*** Block opens ***

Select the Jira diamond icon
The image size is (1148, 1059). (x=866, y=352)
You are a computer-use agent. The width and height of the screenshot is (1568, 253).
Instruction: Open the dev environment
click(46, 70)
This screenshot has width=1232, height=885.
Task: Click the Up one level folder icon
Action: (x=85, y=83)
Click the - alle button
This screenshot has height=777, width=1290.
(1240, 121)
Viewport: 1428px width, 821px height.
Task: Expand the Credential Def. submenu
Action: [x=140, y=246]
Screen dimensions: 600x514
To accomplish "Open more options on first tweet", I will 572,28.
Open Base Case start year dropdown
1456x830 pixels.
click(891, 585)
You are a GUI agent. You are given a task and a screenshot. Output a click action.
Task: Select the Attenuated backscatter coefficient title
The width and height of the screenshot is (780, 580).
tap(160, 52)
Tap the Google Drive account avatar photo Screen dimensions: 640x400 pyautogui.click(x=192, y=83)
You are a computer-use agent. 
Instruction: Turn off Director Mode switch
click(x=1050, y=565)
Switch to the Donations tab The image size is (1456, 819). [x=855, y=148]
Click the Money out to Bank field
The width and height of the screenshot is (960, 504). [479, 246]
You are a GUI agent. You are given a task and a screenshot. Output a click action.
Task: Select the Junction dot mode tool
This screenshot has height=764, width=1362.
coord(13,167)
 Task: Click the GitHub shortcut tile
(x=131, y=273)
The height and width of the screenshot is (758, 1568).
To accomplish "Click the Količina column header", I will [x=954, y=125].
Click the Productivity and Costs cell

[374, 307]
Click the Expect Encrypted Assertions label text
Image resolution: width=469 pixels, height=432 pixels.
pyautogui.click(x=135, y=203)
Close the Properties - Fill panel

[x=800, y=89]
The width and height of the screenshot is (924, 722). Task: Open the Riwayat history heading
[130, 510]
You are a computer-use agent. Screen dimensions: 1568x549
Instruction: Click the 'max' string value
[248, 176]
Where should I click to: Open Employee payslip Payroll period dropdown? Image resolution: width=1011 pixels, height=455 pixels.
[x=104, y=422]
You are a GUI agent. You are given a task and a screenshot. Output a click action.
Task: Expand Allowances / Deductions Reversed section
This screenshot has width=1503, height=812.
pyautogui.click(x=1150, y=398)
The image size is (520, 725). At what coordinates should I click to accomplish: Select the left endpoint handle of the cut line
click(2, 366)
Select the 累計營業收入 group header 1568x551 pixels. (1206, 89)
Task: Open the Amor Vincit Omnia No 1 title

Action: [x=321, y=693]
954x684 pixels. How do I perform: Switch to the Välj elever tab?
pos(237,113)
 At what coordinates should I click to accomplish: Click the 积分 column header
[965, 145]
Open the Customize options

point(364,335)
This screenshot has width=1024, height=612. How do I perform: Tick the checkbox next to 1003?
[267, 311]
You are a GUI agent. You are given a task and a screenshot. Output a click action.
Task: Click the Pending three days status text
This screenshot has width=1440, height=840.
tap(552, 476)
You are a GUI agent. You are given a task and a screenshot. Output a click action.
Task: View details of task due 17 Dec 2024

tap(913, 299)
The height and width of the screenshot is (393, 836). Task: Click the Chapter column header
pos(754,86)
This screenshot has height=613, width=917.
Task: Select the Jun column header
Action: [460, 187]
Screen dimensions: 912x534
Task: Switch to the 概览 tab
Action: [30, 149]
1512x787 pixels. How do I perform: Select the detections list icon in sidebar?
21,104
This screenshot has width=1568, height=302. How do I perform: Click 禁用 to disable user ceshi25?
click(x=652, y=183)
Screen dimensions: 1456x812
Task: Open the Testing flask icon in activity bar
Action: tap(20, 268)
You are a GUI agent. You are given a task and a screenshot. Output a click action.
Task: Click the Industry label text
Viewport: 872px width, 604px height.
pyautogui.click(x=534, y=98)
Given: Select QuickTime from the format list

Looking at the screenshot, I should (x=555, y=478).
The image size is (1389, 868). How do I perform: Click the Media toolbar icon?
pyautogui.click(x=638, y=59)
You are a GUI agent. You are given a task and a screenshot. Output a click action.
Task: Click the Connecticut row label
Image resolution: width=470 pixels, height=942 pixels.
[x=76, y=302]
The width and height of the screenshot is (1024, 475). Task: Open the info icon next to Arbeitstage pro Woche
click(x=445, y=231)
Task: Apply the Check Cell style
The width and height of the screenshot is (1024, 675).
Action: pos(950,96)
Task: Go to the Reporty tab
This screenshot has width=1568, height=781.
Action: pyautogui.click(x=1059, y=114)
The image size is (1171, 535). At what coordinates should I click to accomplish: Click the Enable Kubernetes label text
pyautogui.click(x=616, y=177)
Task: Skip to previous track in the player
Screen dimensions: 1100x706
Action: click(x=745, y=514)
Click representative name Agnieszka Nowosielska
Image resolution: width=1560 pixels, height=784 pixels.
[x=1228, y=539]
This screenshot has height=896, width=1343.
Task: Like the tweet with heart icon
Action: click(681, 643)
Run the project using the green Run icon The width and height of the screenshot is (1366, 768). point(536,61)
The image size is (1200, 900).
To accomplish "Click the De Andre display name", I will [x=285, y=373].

*** Block closes ***

**WHAT TO WORK ON:**
Repeat all the lines above verbatim.

**FINISHED EXERCISE:**
Select the Jira diamond icon
The image size is (1148, 1059). (x=866, y=352)
You are a computer-use agent. The width and height of the screenshot is (1568, 253).
Instruction: Open the dev environment
click(46, 70)
This screenshot has width=1232, height=885.
Task: Click the Up one level folder icon
Action: (x=85, y=83)
Click the - alle button
This screenshot has height=777, width=1290.
(1240, 121)
Viewport: 1428px width, 821px height.
Task: Expand the Credential Def. submenu
Action: [x=140, y=246]
Screen dimensions: 600x514
To accomplish "Open more options on first tweet", I will 572,28.
Open Base Case start year dropdown
1456x830 pixels.
click(891, 585)
You are a GUI agent. You are given a task and a screenshot. Output a click action.
Task: Select the Attenuated backscatter coefficient title
The width and height of the screenshot is (780, 580).
tap(160, 52)
Tap the Google Drive account avatar photo Screen dimensions: 640x400 pyautogui.click(x=192, y=83)
You are a computer-use agent. 
Instruction: Turn off Director Mode switch
click(x=1050, y=565)
Switch to the Donations tab The image size is (1456, 819). [x=855, y=148]
Click the Money out to Bank field
The width and height of the screenshot is (960, 504). [479, 246]
You are a GUI agent. You are given a task and a screenshot. Output a click action.
Task: Select the Junction dot mode tool
This screenshot has height=764, width=1362.
coord(13,167)
 Task: Click the GitHub shortcut tile
(x=131, y=273)
The height and width of the screenshot is (758, 1568).
To accomplish "Click the Količina column header", I will [x=954, y=125].
Click the Productivity and Costs cell

[374, 307]
Click the Expect Encrypted Assertions label text
Image resolution: width=469 pixels, height=432 pixels.
pyautogui.click(x=135, y=203)
Close the Properties - Fill panel

[x=800, y=89]
The width and height of the screenshot is (924, 722). Task: Open the Riwayat history heading
[130, 510]
You are a computer-use agent. Screen dimensions: 1568x549
Instruction: Click the 'max' string value
[248, 176]
Where should I click to: Open Employee payslip Payroll period dropdown? Image resolution: width=1011 pixels, height=455 pixels.
[x=104, y=422]
You are a GUI agent. You are given a task and a screenshot. Output a click action.
Task: Expand Allowances / Deductions Reversed section
This screenshot has width=1503, height=812.
pyautogui.click(x=1150, y=398)
The image size is (520, 725). At what coordinates should I click to accomplish: Select the left endpoint handle of the cut line
click(2, 366)
Select the 累計營業收入 group header 1568x551 pixels. (1206, 89)
Task: Open the Amor Vincit Omnia No 1 title

Action: [x=321, y=693]
954x684 pixels. How do I perform: Switch to the Välj elever tab?
pos(237,113)
 At what coordinates should I click to accomplish: Click the 积分 column header
[965, 145]
Open the Customize options

point(364,335)
This screenshot has width=1024, height=612. How do I perform: Tick the checkbox next to 1003?
[267, 311]
You are a GUI agent. You are given a task and a screenshot. Output a click action.
Task: Click the Pending three days status text
This screenshot has width=1440, height=840.
tap(552, 476)
You are a GUI agent. You are given a task and a screenshot. Output a click action.
Task: View details of task due 17 Dec 2024

tap(913, 299)
The height and width of the screenshot is (393, 836). Task: Click the Chapter column header
pos(754,86)
This screenshot has height=613, width=917.
Task: Select the Jun column header
Action: [460, 187]
Screen dimensions: 912x534
Task: Switch to the 概览 tab
Action: [30, 149]
1512x787 pixels. How do I perform: Select the detections list icon in sidebar?
21,104
This screenshot has width=1568, height=302. How do I perform: Click 禁用 to disable user ceshi25?
click(x=652, y=183)
Screen dimensions: 1456x812
Task: Open the Testing flask icon in activity bar
Action: tap(20, 268)
You are a GUI agent. You are given a task and a screenshot. Output a click action.
Task: Click the Industry label text
Viewport: 872px width, 604px height.
pyautogui.click(x=534, y=98)
Given: Select QuickTime from the format list

Looking at the screenshot, I should (x=555, y=478).
The image size is (1389, 868). How do I perform: Click the Media toolbar icon?
pyautogui.click(x=638, y=59)
You are a GUI agent. You are given a task and a screenshot. Output a click action.
Task: Click the Connecticut row label
Image resolution: width=470 pixels, height=942 pixels.
[x=76, y=302]
The width and height of the screenshot is (1024, 475). Task: Open the info icon next to Arbeitstage pro Woche
click(x=445, y=231)
Task: Apply the Check Cell style
The width and height of the screenshot is (1024, 675).
Action: pos(950,96)
Task: Go to the Reporty tab
This screenshot has width=1568, height=781.
Action: pyautogui.click(x=1059, y=114)
The image size is (1171, 535). At what coordinates should I click to accomplish: Click the Enable Kubernetes label text
pyautogui.click(x=616, y=177)
Task: Skip to previous track in the player
Screen dimensions: 1100x706
Action: click(x=745, y=514)
Click representative name Agnieszka Nowosielska
Image resolution: width=1560 pixels, height=784 pixels.
[x=1228, y=539]
This screenshot has height=896, width=1343.
Task: Like the tweet with heart icon
Action: click(681, 643)
Run the project using the green Run icon The width and height of the screenshot is (1366, 768). point(536,61)
The image size is (1200, 900).
To accomplish "Click the De Andre display name", I will [x=285, y=373].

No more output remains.